Welche Erfahrungen machen die Bürger Lignanos mit den Leuten, die hier Ferien verbringen?
GIORGI: Menschen, die aus den verschiedensten Ländern zu uns kommen, haben uns die Welt geöffnet und uns der Welt nähergebracht. Sie haben unser Denken erweitert. So wie für jeden Ort, der viel mit Ausländern zu tun hat. Der Tourismus hat Lignano toleranter gemacht.
Die Hitze hält diesen Sommer Italien fest im Griff. Macht der Klimawandel Tourismus an der Adria irgendwann unmöglich?
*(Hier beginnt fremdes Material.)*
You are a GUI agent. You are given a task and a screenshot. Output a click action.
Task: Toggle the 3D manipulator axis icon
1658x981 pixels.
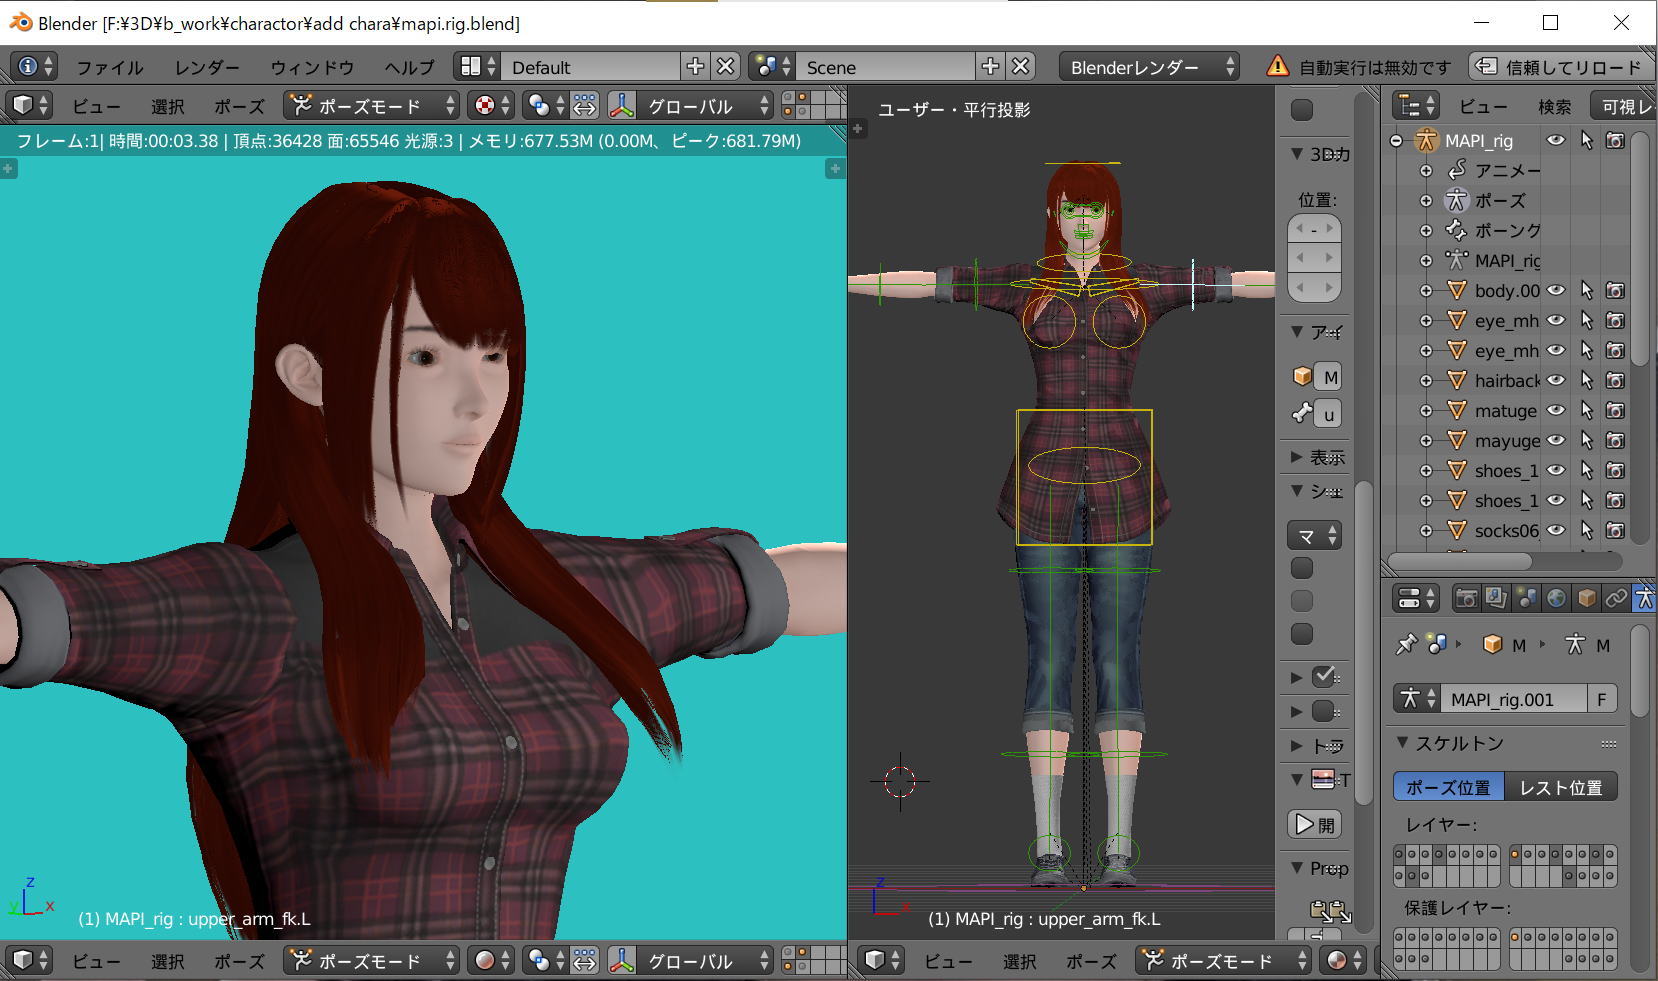click(622, 106)
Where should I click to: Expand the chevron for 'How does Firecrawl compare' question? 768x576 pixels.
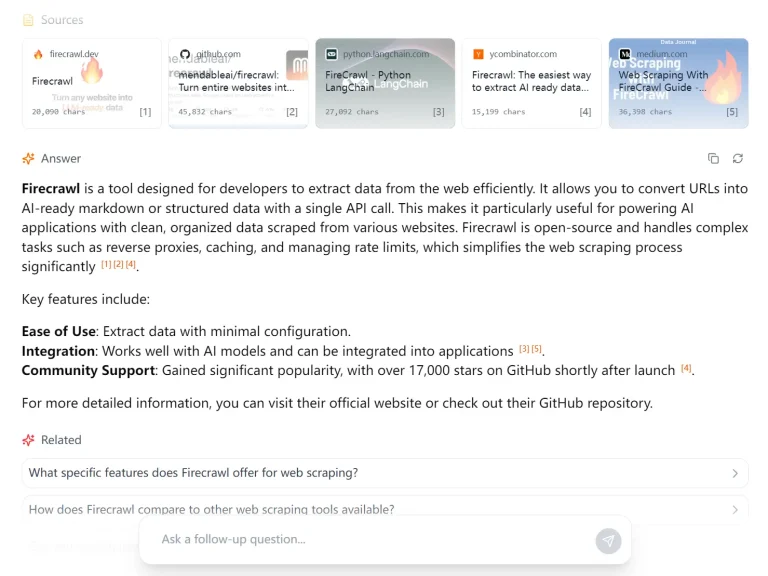pyautogui.click(x=735, y=509)
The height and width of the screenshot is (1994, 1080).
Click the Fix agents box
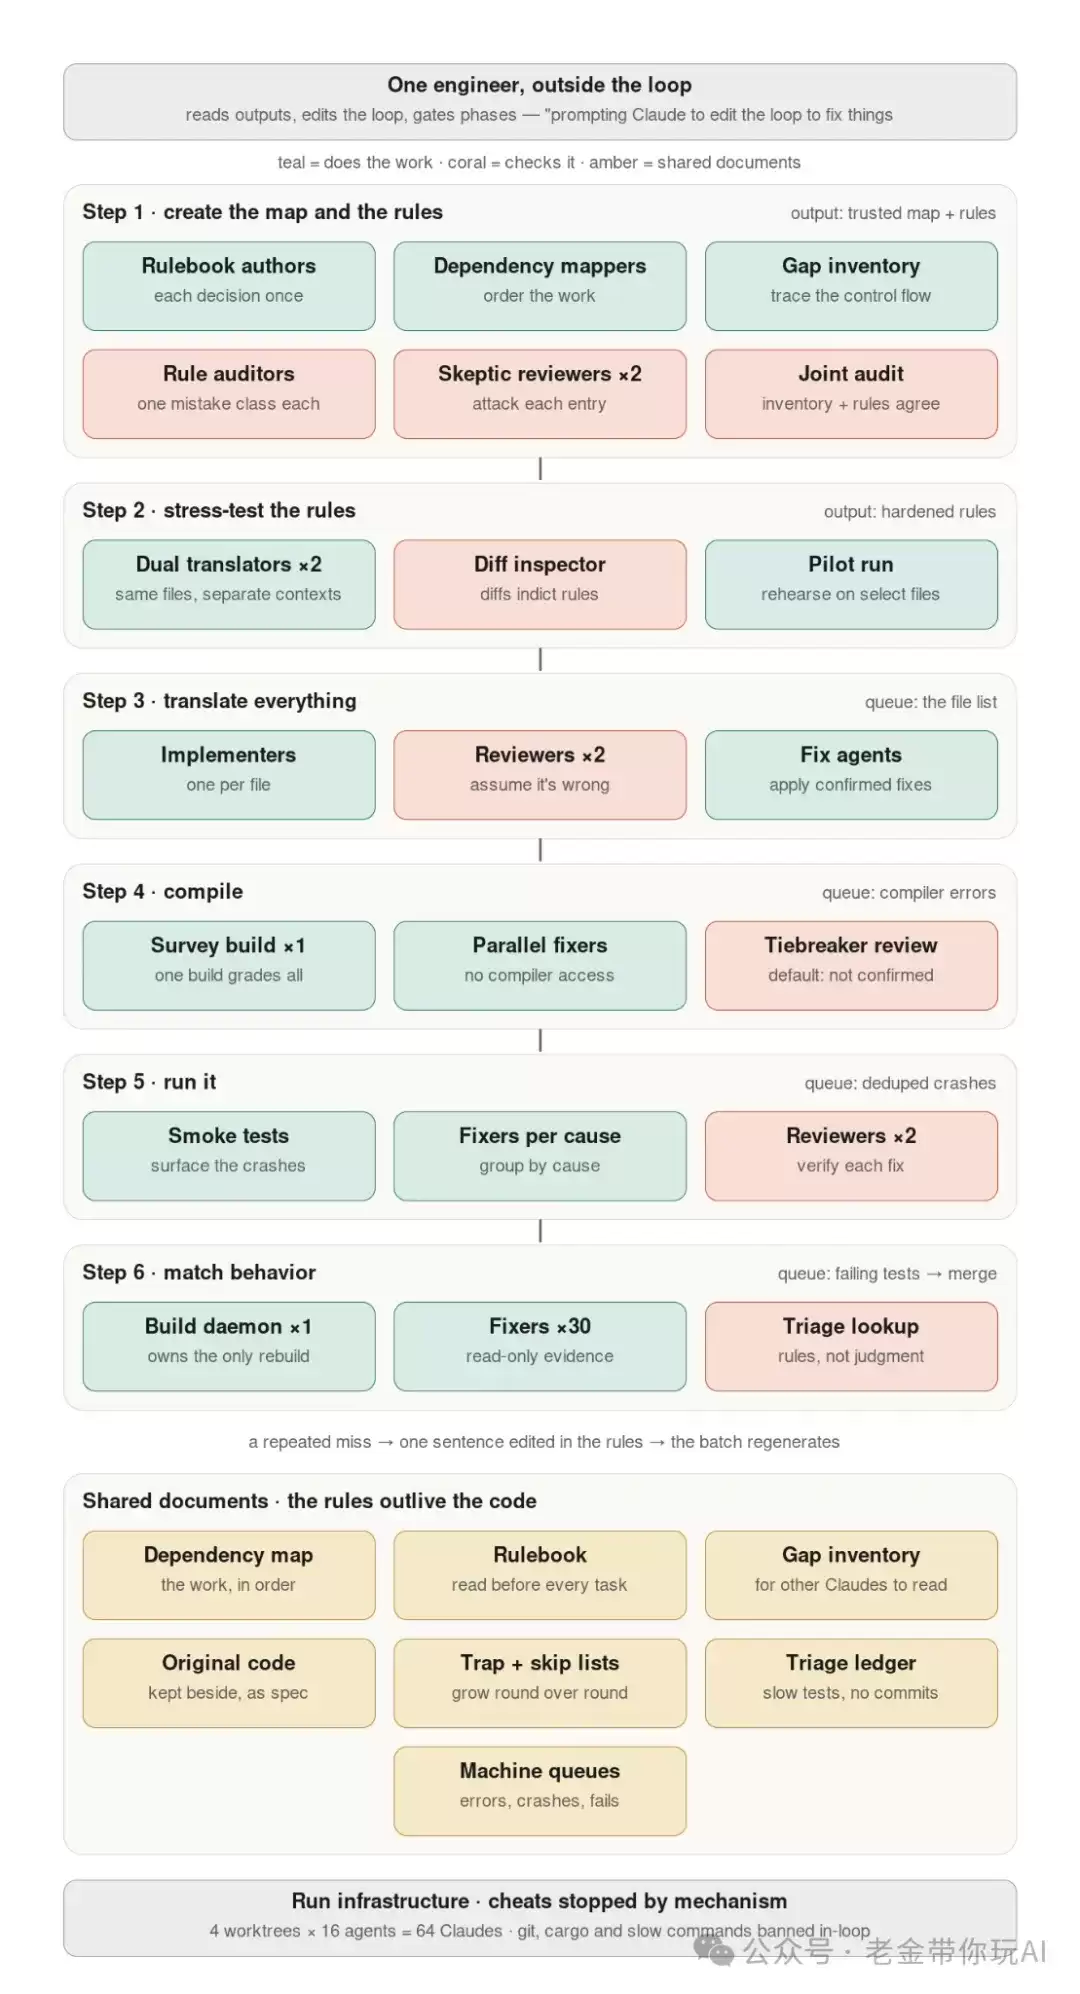[851, 775]
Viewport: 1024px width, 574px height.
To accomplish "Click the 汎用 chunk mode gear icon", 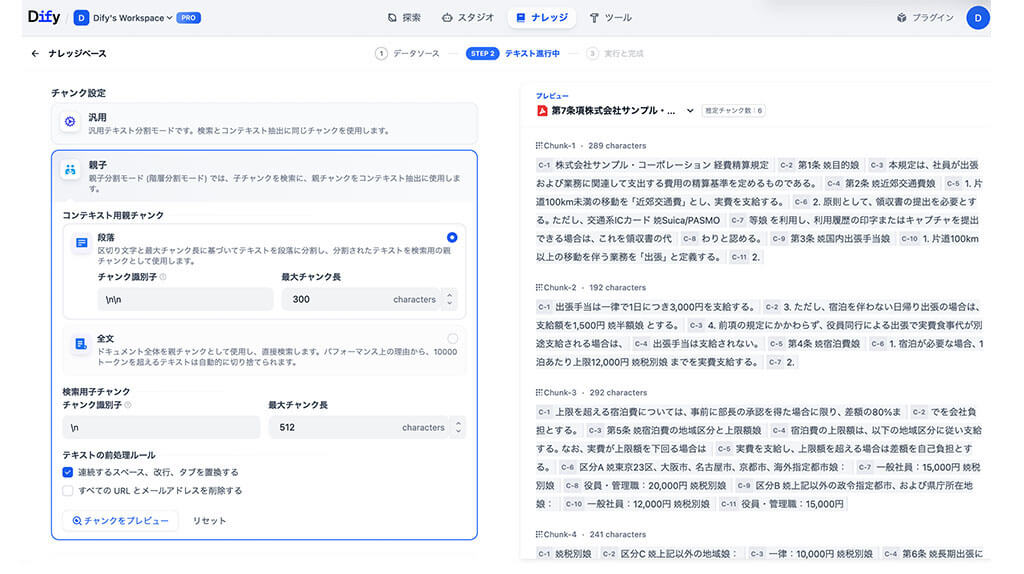I will click(70, 122).
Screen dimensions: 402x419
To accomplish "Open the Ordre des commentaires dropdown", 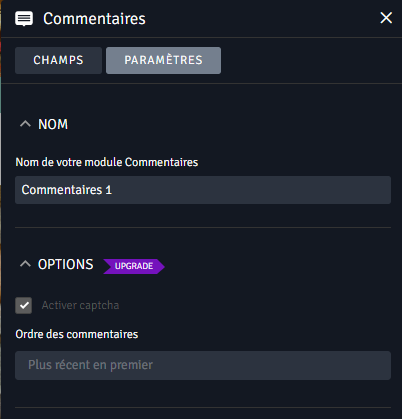I will [203, 365].
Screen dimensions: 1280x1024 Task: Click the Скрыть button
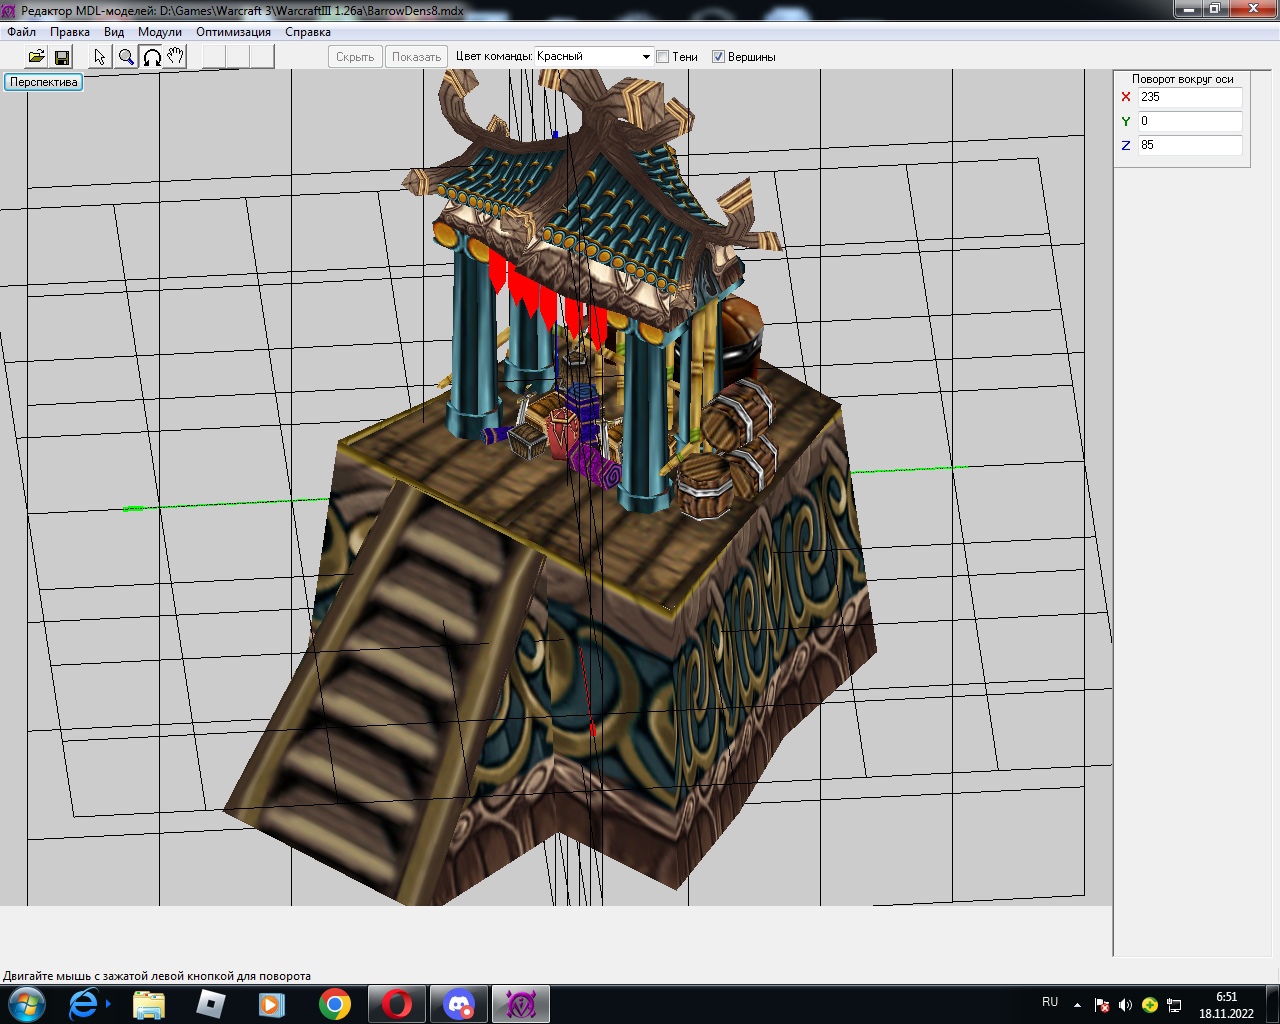coord(355,57)
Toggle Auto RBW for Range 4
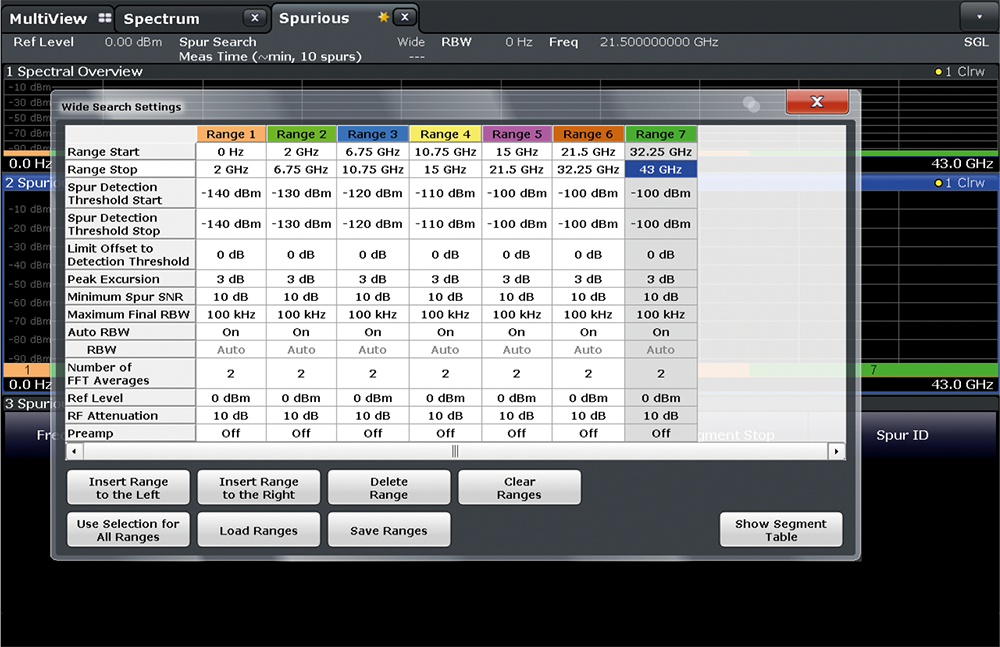This screenshot has height=647, width=1000. click(x=445, y=332)
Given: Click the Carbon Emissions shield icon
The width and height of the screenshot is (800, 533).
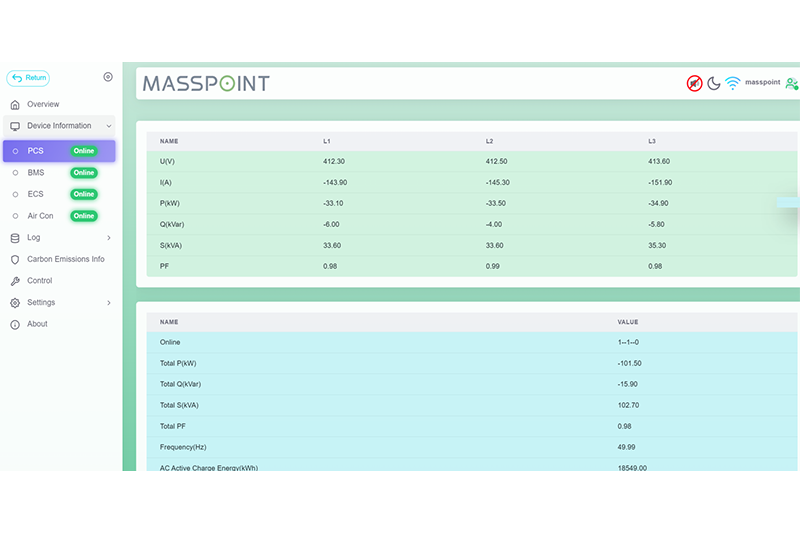Looking at the screenshot, I should [x=15, y=259].
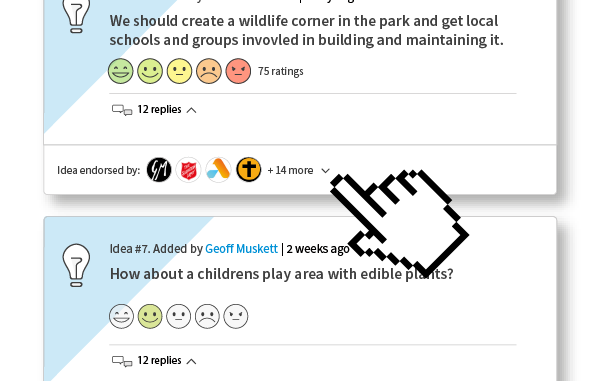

GIORGI: Ich glaube nicht, dass der Klimawandel an der oberen Adria wirklich viel ändern wird, jedenfalls in den nächsten Jahrzehnten nicht.
BRINI: Der Klimawandel und die größere Wärme könnten uns höchstens dabei helfen, die Saison zu verlängern.
Keine Angst, dass es zu heiß wird für Ferien im Hochsommer?
BRINI: Nein, das glaube ich nicht. Allein zwischen Lignano Sabbiadoro und Pineta, wo der Pinienwald für frischere Luft sorgt, beträgt der Unterschied im Sommer oft vier, fünf Grad. Wenn es in Sabbiadoro zu warm wird, werden wir auch dort mehr Bäume pflanzen.
GIORGI: Das Meer und der Wind helfen uns sehr. Man lebt bei uns mitten in der Natur.